Ahmed Sa’ad, a local resident, told the Iraqi Niqash site that when he entered his house after the volunteers cleared the debris around it, “I found two bodies. I locked the house and didn’t go back. How can I live with corpses?”
Citizens are taking up other initiatives as well. A group of religious law sages has taken it upon itself to reeducate the residents, and especially the children, after three years of ISIS preaching. The group explains on its Facebook page that they intend to provide a moderate religious education and life of partnership, peace and social reconciliation.
In Raqqa, which was also cleared of ISIS rule some four months ago, a young Kurdish woman lectures women’s groups about government structure and women’s rights in the modern state. This is an initiative of the city’s civilian council, a volunteer organization set up after the Kurds conquered most of the city; they’re still fighting against the Syrian regime for its full control.
The council has taken upon itself to run city affairs like renewing the education and health services, clearing the area of mines and bombs, policing, judging and raising consciousness regarding woman’s status. The lecture, which appears on Facebook, is attended by some 46 women in a 23-day “empowering” workshop about democracy, women and politics, critical reading and essay writing. The studies are based on the ideology of the Kurdistan Working Party leader Abdullah Ocalan, who is imprisoned in a Turkish prison. According to his doctrine, women are equal to men and can and must bear equal responsibility, including fighting and leadership.
However, like in Mosul, tens of thousands of residents cannot return home because of the large number of mines and bombs, which kill dozens of people daily. According to reports from Raqqa, paying a private contractor to clear mines from a house costs some $100, a huge sum only few can afford and the few mine clearing teams are not up to the task.

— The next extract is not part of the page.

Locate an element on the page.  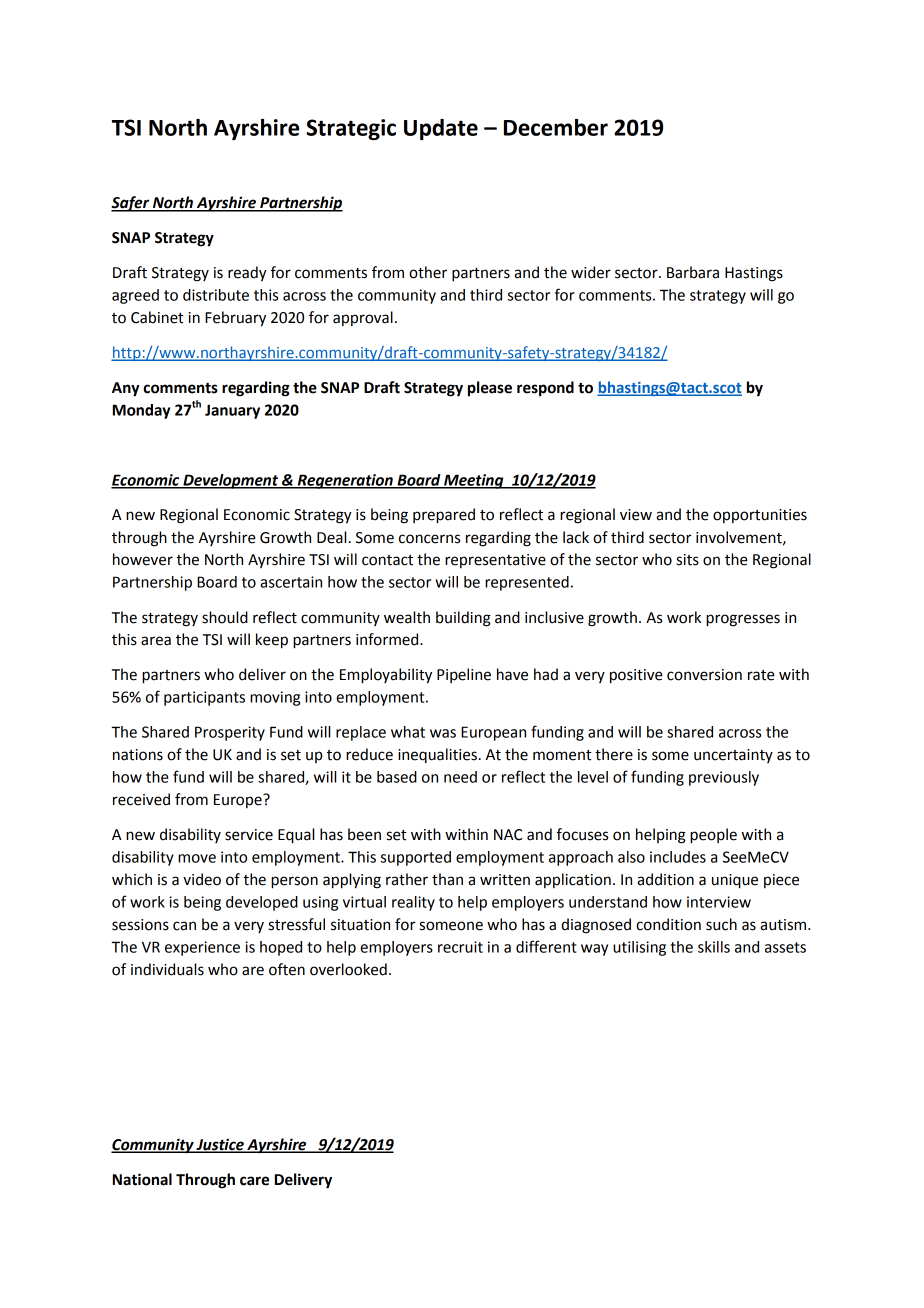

Many of the 450,000 residents of Raqqa and its surroundings before the war live in refugee camps near the city, in dire conditions. The UN reported that close to 600,000 people were uprooted from the Raqqa and Deir ez-Zor region. They now depend on aid organizations, whose activity was stopped by the Syrian regime in January. Although an agreement was recently reached to resume their activity temporarily, the condition of hundreds of thousands of people who need medical treatment has deteriorated.
Mosul and Raqqa are now conducting what can be described as the war after the war. It’s no longer interesting and easily forgotten, as it lacks the drama of bombardments, shooting and political struggles. It doesn’t generate heroic symbols or suffering icons that mobilize world public opinion. It is “merely” an exhausting struggle for survival of hundreds of thousands.
This war is being handled by local governments, thus becoming a “local” problem. In al-Ghouta al-Sharqiya, west of Damascus, some 300,000 people live underground in shelters or basements, without food or medicine or much air to breathe. Heavy Syrian and Russian bombs continue to pulverize the city’s houses and district’s villages, in a bid to liquidate one of the rebel militias’ last bastions.
Hundreds of people were killed in the last attack, which has been going on for a week. The Western states express deep concern, leaders denounce the carnage and destruction, the UN is calling to stop the bombs. But soon the city will become another “internal” Syrian affair.